[fix] fix dispatch table copy
Hi,
while comparing QPL to TUM Umbra's related functionality, I noticed that the former has a large overhead for small amounts of tuples. After investigating with VTune and the following microbenchmark, I think I found a typo that leads to an accidental copy of the function pointer table in input_stream_t::initialize_sw_kernels.
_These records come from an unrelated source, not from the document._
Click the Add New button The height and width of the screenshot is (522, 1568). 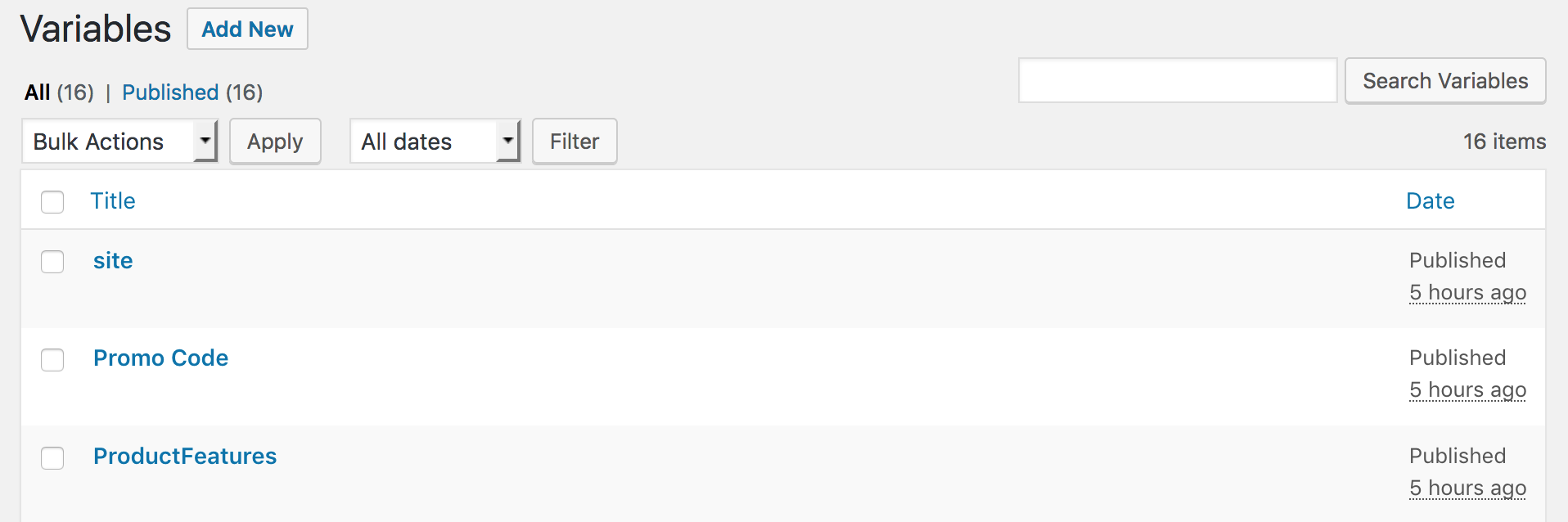pyautogui.click(x=247, y=29)
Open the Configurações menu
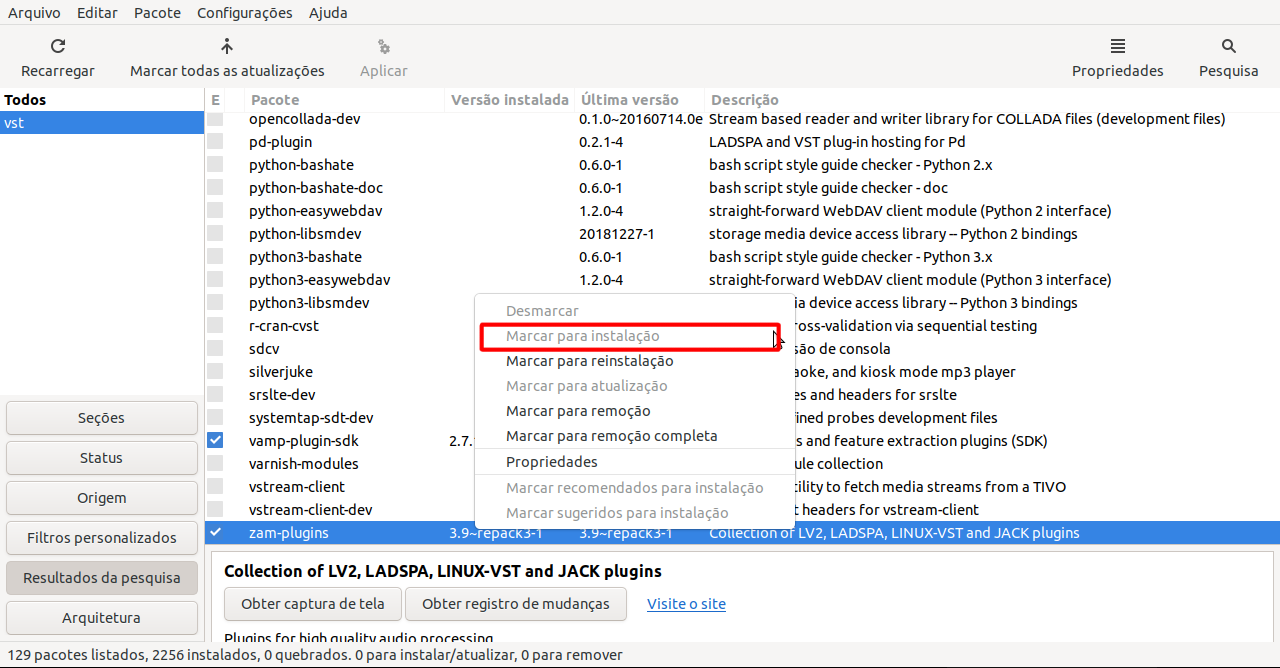This screenshot has width=1280, height=668. pyautogui.click(x=244, y=13)
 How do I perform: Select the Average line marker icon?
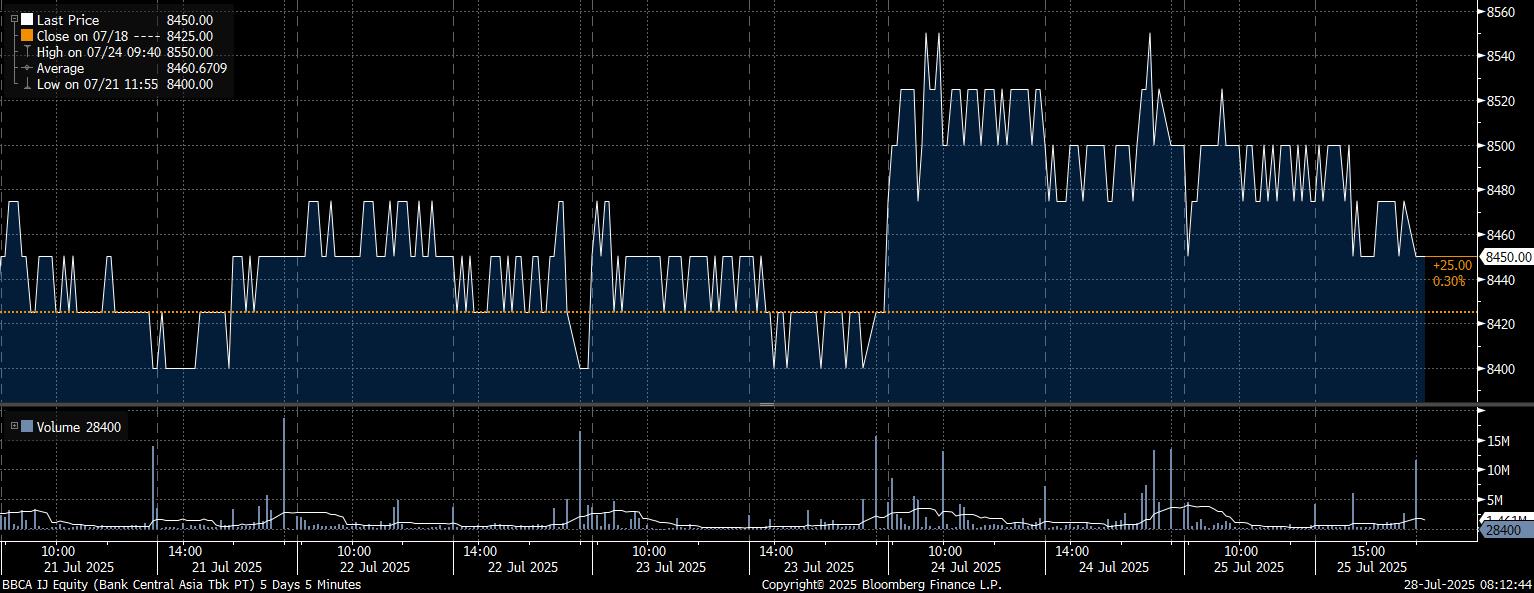pyautogui.click(x=27, y=68)
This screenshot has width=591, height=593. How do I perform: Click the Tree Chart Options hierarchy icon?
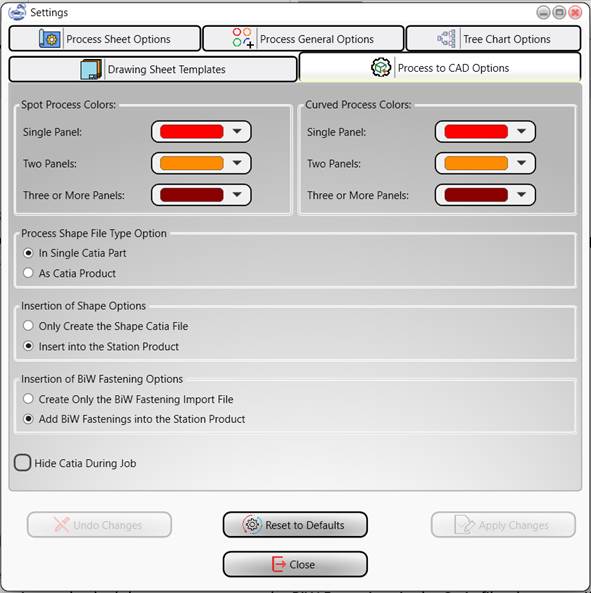[446, 39]
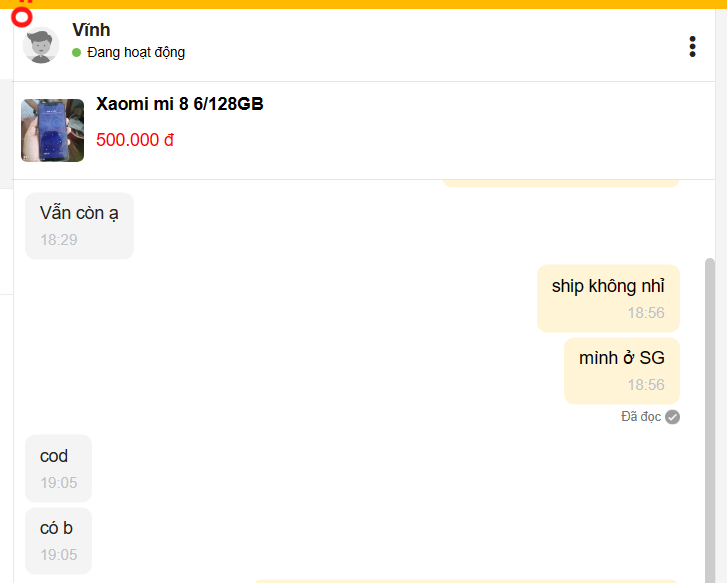The image size is (727, 583).
Task: Select the "mình ở SG" message bubble
Action: (621, 369)
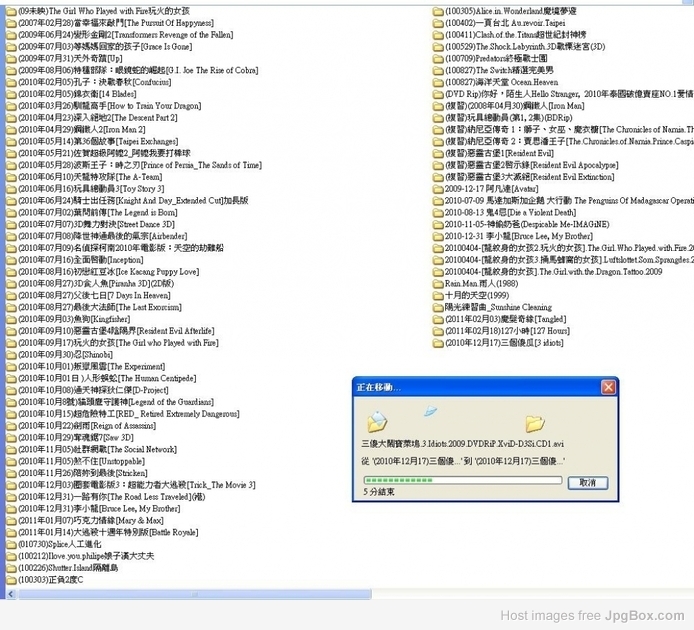Viewport: 694px width, 630px height.
Task: Select the Battle Royale folder icon
Action: click(x=9, y=532)
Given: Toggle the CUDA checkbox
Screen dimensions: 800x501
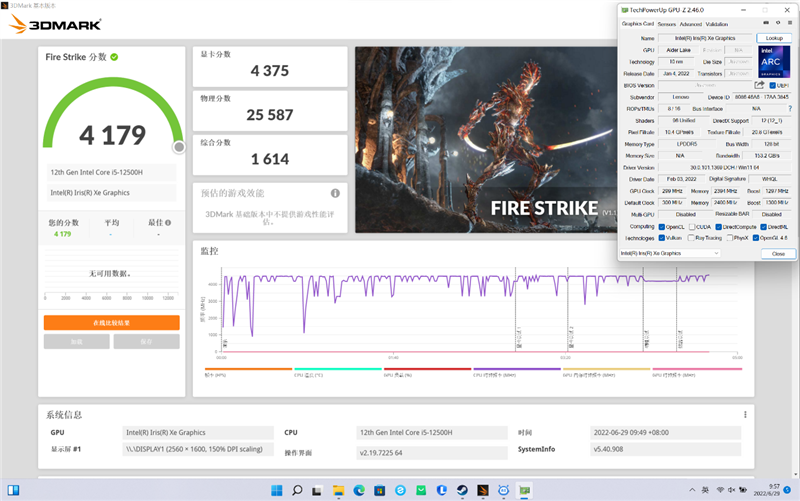Looking at the screenshot, I should (x=692, y=227).
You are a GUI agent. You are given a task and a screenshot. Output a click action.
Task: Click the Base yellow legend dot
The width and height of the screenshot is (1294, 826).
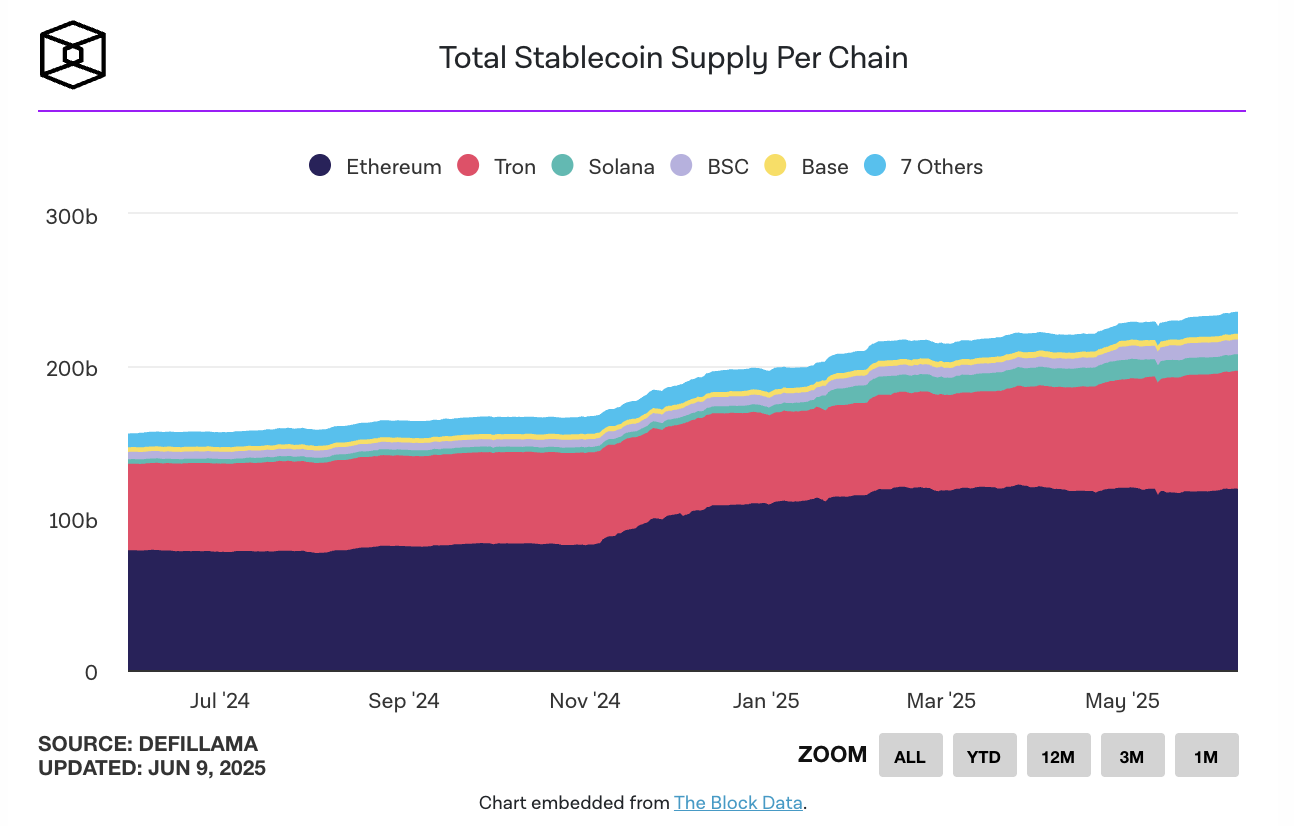click(x=776, y=167)
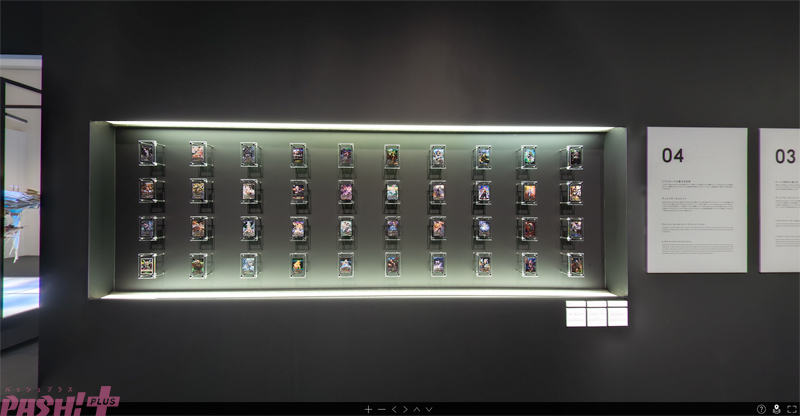Toggle fullscreen mode icon
This screenshot has height=416, width=800.
point(790,409)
Here's the benchmark:
#include "qpl/qpl.h"
#include <benchmark/benchmark.h>
#include "../DataDistribution.hpp"
#include "../Utils.hpp"
int main() {
// pointer wrapper with destructor
ExecutionContext fixture(qpl_path_software);
qpl_job* job = reinterpret_cast<qpl_job*>(fixture.getExecutionContext());
uint32_t numTuples = 1;
double selectivity = 0.5;
uint32_t inBitWidth = 8;
qpl_out_format outFormat = qpl_out_format::qpl_ow_32;
// private utilities, does what you would expect
LittleEndianBufferBuilder builder(inBitWidth, numTuples);
Dataset dataset = UniformDistribution::generateDataset(
builder,
inBitWidth,
(1ul << inBitWidth) - 1,
numTuples,
umbra::VectorizedFunctions::Mode::Eq,
selectivity);
std::vector<uint8_t> destination;
destination.resize(divceil(32 * numTuples, 8));
for (size_t i = 0; i < 1'000'000'000; i++) {
if (i % 1'000'000 == 0) {
std::cout << i << std::endl;
}
// Parameterize jobs.
{
job->parser = builder.getQPLParser();
job->next_in_ptr = dataset.data.data();
job->available_in = dataset.data.size();
job->next_out_ptr = destination.data();
job->available_out = static_cast<uint32_t>(destination.size());
job->op = map_umbra_to_qpl_op(umbra::VectorizedFunctions::Mode::Eq);
job->src1_bit_width = inBitWidth;
job->num_input_elements = numTuples;
job->out_bit_width = outFormat;
auto [param_low, param_high] = dataset.predicateArguments->template getValues<uint32_t, 2>();
job->param_low = param_low;
job->param_high = param_high;
job->flags = static_cast<uint32_t>(QPL_FLAG_OMIT_CHECKSUMS | QPL_FLAG_OMIT_AGGREGATES);
}
qpl_status status = qpl_execute_job(job);
if (status != QPL_STS_OK) {
ERROR("An error occurred during job execution: " << status);
}
const auto indicesByteSize = job->total_out;
const auto bytesPerHit = divceil(32, 8);
const auto qplHits = indicesByteSize / bytesPerHit;
if ((outFormat != qpl_ow_nom && qplHits != dataset.predicateHits)) {
ERROR("Result does not fit expectations: " << qplHits << " != " << dataset.predicateHits);
} else if (outFormat == qpl_ow_nom && job->total_out != divceil(numTuples, 8)) {
ERROR("Result does not fit expectations: " << job->total_out << " != " << divceil(numTuples, 8));
}
benchmark::DoNotOptimize(job->total_out);
benchmark::DoNotOptimize(status);
benchmark::DoNotOptimize(destination);
benchmark::ClobberMemory();
}
}
The benchmark was run for 15s on an i9 13900K. Screenshot of VTune summary before the PR:
after the PR:
After further investigation, I noticed that the issue is also present in other locations. The second force push now includes other locations (found by searching for core_sw::dispatcher::kernels_dispatcher::get_instance()).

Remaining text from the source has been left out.